--- MATERIALS PROVIDED ---

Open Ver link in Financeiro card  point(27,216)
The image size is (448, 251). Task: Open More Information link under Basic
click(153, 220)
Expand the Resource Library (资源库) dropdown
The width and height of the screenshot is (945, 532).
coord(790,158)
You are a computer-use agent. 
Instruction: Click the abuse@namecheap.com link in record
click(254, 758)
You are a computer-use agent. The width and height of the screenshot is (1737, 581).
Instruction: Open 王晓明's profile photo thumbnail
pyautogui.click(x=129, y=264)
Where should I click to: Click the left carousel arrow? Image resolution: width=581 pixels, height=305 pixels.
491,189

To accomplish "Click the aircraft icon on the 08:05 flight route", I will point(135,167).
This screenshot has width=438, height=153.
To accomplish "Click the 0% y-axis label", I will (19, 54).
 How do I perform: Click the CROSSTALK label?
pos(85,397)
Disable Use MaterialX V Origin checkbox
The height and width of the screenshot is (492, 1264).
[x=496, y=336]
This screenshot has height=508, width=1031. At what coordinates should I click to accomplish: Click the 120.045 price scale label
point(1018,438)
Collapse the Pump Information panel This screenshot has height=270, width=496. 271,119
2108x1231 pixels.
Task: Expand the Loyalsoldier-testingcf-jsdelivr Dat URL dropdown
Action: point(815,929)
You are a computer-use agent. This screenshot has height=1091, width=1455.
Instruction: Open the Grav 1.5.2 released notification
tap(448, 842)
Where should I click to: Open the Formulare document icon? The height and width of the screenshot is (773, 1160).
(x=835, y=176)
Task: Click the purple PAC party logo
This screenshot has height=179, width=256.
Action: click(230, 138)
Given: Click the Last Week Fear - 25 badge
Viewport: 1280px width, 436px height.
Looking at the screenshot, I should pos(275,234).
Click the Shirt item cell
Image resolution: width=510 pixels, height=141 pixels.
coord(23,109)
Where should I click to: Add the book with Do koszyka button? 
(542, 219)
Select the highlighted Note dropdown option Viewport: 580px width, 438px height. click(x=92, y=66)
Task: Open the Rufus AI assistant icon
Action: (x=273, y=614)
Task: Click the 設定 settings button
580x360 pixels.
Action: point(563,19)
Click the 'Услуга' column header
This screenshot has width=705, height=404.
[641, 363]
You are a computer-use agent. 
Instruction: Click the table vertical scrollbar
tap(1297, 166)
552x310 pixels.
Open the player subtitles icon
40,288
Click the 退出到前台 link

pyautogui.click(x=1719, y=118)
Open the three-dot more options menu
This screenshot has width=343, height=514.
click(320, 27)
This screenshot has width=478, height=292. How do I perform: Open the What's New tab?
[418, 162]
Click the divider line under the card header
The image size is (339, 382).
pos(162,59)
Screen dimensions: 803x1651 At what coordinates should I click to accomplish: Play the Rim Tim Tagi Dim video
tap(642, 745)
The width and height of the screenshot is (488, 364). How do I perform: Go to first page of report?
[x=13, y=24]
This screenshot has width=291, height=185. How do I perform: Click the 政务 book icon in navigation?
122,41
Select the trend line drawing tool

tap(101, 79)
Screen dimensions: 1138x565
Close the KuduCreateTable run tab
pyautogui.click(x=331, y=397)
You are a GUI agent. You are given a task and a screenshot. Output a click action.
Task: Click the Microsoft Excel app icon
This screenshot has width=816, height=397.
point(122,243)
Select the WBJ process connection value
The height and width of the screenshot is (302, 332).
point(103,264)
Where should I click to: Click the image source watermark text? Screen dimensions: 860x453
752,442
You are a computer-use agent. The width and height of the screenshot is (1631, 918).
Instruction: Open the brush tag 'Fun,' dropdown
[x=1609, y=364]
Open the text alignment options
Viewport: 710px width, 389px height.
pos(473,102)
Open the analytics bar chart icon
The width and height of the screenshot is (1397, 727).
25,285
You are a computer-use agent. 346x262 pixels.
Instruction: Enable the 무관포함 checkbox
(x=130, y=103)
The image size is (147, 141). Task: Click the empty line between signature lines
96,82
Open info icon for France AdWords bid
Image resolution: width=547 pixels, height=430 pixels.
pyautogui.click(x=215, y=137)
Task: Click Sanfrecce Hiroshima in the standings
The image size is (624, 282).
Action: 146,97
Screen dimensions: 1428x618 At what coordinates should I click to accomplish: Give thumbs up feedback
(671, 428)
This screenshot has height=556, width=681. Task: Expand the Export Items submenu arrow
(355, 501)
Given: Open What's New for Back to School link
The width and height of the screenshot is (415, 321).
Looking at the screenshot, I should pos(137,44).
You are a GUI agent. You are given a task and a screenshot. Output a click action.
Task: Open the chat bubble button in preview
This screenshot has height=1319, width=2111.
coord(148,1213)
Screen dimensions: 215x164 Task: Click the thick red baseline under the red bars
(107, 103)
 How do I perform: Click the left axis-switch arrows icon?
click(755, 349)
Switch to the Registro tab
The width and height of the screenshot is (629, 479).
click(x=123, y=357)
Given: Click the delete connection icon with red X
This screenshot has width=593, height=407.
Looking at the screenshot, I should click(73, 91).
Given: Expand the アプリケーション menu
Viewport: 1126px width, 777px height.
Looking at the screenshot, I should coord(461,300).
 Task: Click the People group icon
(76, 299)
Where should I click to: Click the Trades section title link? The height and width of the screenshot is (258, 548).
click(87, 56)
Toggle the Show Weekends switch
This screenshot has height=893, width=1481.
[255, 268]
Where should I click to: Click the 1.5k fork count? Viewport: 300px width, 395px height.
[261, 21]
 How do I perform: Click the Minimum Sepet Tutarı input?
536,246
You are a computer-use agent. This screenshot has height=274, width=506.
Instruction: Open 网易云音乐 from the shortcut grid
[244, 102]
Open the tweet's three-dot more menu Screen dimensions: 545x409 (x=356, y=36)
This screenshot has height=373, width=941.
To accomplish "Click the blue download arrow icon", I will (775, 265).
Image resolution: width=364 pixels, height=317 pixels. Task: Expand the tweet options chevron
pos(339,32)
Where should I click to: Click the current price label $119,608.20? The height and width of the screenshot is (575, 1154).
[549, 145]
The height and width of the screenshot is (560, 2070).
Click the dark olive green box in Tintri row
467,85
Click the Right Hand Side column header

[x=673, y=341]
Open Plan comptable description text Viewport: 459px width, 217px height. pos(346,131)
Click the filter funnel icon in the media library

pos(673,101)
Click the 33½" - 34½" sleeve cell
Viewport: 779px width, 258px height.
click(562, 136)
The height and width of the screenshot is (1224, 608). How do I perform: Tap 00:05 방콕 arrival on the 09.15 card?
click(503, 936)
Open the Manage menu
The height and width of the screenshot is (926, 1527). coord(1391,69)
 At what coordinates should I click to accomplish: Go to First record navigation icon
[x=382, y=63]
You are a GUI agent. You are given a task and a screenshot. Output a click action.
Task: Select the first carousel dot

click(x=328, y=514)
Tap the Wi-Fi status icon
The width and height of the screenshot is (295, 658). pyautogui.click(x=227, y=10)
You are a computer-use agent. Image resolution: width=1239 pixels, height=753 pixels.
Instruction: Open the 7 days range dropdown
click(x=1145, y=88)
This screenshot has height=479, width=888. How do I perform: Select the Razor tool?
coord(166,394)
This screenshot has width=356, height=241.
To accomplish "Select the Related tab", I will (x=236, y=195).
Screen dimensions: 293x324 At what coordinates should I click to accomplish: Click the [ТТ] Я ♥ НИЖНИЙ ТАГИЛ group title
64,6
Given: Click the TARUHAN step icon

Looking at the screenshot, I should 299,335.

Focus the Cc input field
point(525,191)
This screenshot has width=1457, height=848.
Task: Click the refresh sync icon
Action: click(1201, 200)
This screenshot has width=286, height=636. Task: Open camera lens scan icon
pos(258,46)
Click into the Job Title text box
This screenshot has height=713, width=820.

---

REQUIRED WORK
Edit the data by changing every "computer-use agent" to "desktop assistant" and leaving the rest as it is.

FINISHED EXERCISE
Open Ver link in Financeiro card  point(27,216)
The image size is (448, 251). Task: Open More Information link under Basic
click(153, 220)
Expand the Resource Library (资源库) dropdown
The width and height of the screenshot is (945, 532).
coord(790,158)
You are a desktop assistant. 
Instruction: Click the abuse@namecheap.com link in record
click(254, 758)
You are a desktop assistant. The width and height of the screenshot is (1737, 581).
Instruction: Open 王晓明's profile photo thumbnail
pyautogui.click(x=129, y=264)
Where should I click to: Click the left carousel arrow? Image resolution: width=581 pixels, height=305 pixels.
491,189

To accomplish "Click the aircraft icon on the 08:05 flight route", I will point(135,167).
This screenshot has width=438, height=153.
To accomplish "Click the 0% y-axis label", I will (19, 54).
 How do I perform: Click the CROSSTALK label?
pos(85,397)
Disable Use MaterialX V Origin checkbox
The height and width of the screenshot is (492, 1264).
[x=496, y=336]
This screenshot has height=508, width=1031. At what coordinates should I click to accomplish: Click the 120.045 price scale label
point(1018,438)
Collapse the Pump Information panel This screenshot has height=270, width=496. 271,119
2108x1231 pixels.
Task: Expand the Loyalsoldier-testingcf-jsdelivr Dat URL dropdown
Action: point(815,929)
You are a desktop assistant. This screenshot has height=1091, width=1455.
Instruction: Open the Grav 1.5.2 released notification
tap(448, 842)
Where should I click to: Open the Formulare document icon? The height and width of the screenshot is (773, 1160).
(x=835, y=176)
Task: Click the purple PAC party logo
This screenshot has height=179, width=256.
Action: click(230, 138)
Given: Click the Last Week Fear - 25 badge
Viewport: 1280px width, 436px height.
Looking at the screenshot, I should pos(275,234).
Click the Shirt item cell
Image resolution: width=510 pixels, height=141 pixels.
coord(23,109)
Where should I click to: Add the book with Do koszyka button? 
(542, 219)
Select the highlighted Note dropdown option Viewport: 580px width, 438px height. click(x=92, y=66)
Task: Open the Rufus AI assistant icon
Action: (x=273, y=614)
Task: Click the 設定 settings button
580x360 pixels.
Action: point(563,19)
Click the 'Услуга' column header
This screenshot has width=705, height=404.
[641, 363]
You are a desktop assistant. 
Instruction: Click the table vertical scrollbar
tap(1297, 166)
552x310 pixels.
Open the player subtitles icon
40,288
Click the 退出到前台 link

pyautogui.click(x=1719, y=118)
Open the three-dot more options menu
This screenshot has width=343, height=514.
click(320, 27)
This screenshot has width=478, height=292. How do I perform: Open the What's New tab?
[418, 162]
Click the divider line under the card header
The image size is (339, 382).
pos(162,59)
Screen dimensions: 803x1651 At what coordinates should I click to accomplish: Play the Rim Tim Tagi Dim video
tap(642, 745)
The width and height of the screenshot is (488, 364). How do I perform: Go to first page of report?
[x=13, y=24]
This screenshot has width=291, height=185. How do I perform: Click the 政务 book icon in navigation?
122,41
Select the trend line drawing tool

tap(101, 79)
Screen dimensions: 1138x565
Close the KuduCreateTable run tab
pyautogui.click(x=331, y=397)
You are a GUI agent. You are given a task and a screenshot. Output a click action.
Task: Click the Microsoft Excel app icon
This screenshot has width=816, height=397.
point(122,243)
Select the WBJ process connection value
The height and width of the screenshot is (302, 332).
point(103,264)
Where should I click to: Click the image source watermark text? Screen dimensions: 860x453
752,442
You are a desktop assistant. The width and height of the screenshot is (1631, 918).
Instruction: Open the brush tag 'Fun,' dropdown
[x=1609, y=364]
Open the text alignment options
Viewport: 710px width, 389px height.
pos(473,102)
Open the analytics bar chart icon
The width and height of the screenshot is (1397, 727).
25,285
You are a desktop assistant. 346x262 pixels.
Instruction: Enable the 무관포함 checkbox
(x=130, y=103)
The image size is (147, 141). Task: Click the empty line between signature lines
96,82
Open info icon for France AdWords bid
Image resolution: width=547 pixels, height=430 pixels.
pyautogui.click(x=215, y=137)
Task: Click Sanfrecce Hiroshima in the standings
The image size is (624, 282).
Action: 146,97
Screen dimensions: 1428x618 At what coordinates should I click to accomplish: Give thumbs up feedback
(671, 428)
This screenshot has height=556, width=681. Task: Expand the Export Items submenu arrow
(355, 501)
Given: Open What's New for Back to School link
The width and height of the screenshot is (415, 321).
Looking at the screenshot, I should pos(137,44).
You are a GUI agent. You are given a task and a screenshot. Output a click action.
Task: Open the chat bubble button in preview
This screenshot has height=1319, width=2111.
coord(148,1213)
Screen dimensions: 215x164 Task: Click the thick red baseline under the red bars
(107, 103)
 How do I perform: Click the left axis-switch arrows icon?
click(755, 349)
Switch to the Registro tab
The width and height of the screenshot is (629, 479).
click(x=123, y=357)
Given: Click the delete connection icon with red X
This screenshot has width=593, height=407.
Looking at the screenshot, I should click(73, 91).
Given: Expand the アプリケーション menu
Viewport: 1126px width, 777px height.
Looking at the screenshot, I should coord(461,300).
 Task: Click the People group icon
(76, 299)
Where should I click to: Click the Trades section title link? The height and width of the screenshot is (258, 548).
click(87, 56)
Toggle the Show Weekends switch
This screenshot has height=893, width=1481.
[255, 268]
Where should I click to: Click the 1.5k fork count? Viewport: 300px width, 395px height.
[261, 21]
 How do I perform: Click the Minimum Sepet Tutarı input?
536,246
You are a desktop assistant. This screenshot has height=274, width=506.
Instruction: Open 网易云音乐 from the shortcut grid
[244, 102]
Open the tweet's three-dot more menu Screen dimensions: 545x409 (x=356, y=36)
This screenshot has height=373, width=941.
To accomplish "Click the blue download arrow icon", I will (775, 265).
Image resolution: width=364 pixels, height=317 pixels. Task: Expand the tweet options chevron
pos(339,32)
Where should I click to: Click the current price label $119,608.20? The height and width of the screenshot is (575, 1154).
[549, 145]
The height and width of the screenshot is (560, 2070).
Click the dark olive green box in Tintri row
467,85
Click the Right Hand Side column header

[x=673, y=341]
Open Plan comptable description text Viewport: 459px width, 217px height. pos(346,131)
Click the filter funnel icon in the media library

pos(673,101)
Click the 33½" - 34½" sleeve cell
Viewport: 779px width, 258px height.
click(562, 136)
The height and width of the screenshot is (1224, 608). How do I perform: Tap 00:05 방콕 arrival on the 09.15 card?
click(503, 936)
Open the Manage menu
The height and width of the screenshot is (926, 1527). coord(1391,69)
 At what coordinates should I click to accomplish: Go to First record navigation icon
[x=382, y=63]
You are a GUI agent. You are given a task and a screenshot. Output a click action.
Task: Select the first carousel dot

click(x=328, y=514)
Tap the Wi-Fi status icon
The width and height of the screenshot is (295, 658). pyautogui.click(x=227, y=10)
You are a desktop assistant. Image resolution: width=1239 pixels, height=753 pixels.
Instruction: Open the 7 days range dropdown
click(x=1145, y=88)
This screenshot has height=479, width=888. How do I perform: Select the Razor tool?
coord(166,394)
This screenshot has width=356, height=241.
To accomplish "Select the Related tab", I will (x=236, y=195).
Screen dimensions: 293x324 At what coordinates should I click to accomplish: Click the [ТТ] Я ♥ НИЖНИЙ ТАГИЛ group title
64,6
Given: Click the TARUHAN step icon

Looking at the screenshot, I should 299,335.

Focus the Cc input field
point(525,191)
This screenshot has width=1457, height=848.
Task: Click the refresh sync icon
Action: click(1201, 200)
This screenshot has width=286, height=636. Task: Open camera lens scan icon
pos(258,46)
Click into the Job Title text box
This screenshot has height=713, width=820.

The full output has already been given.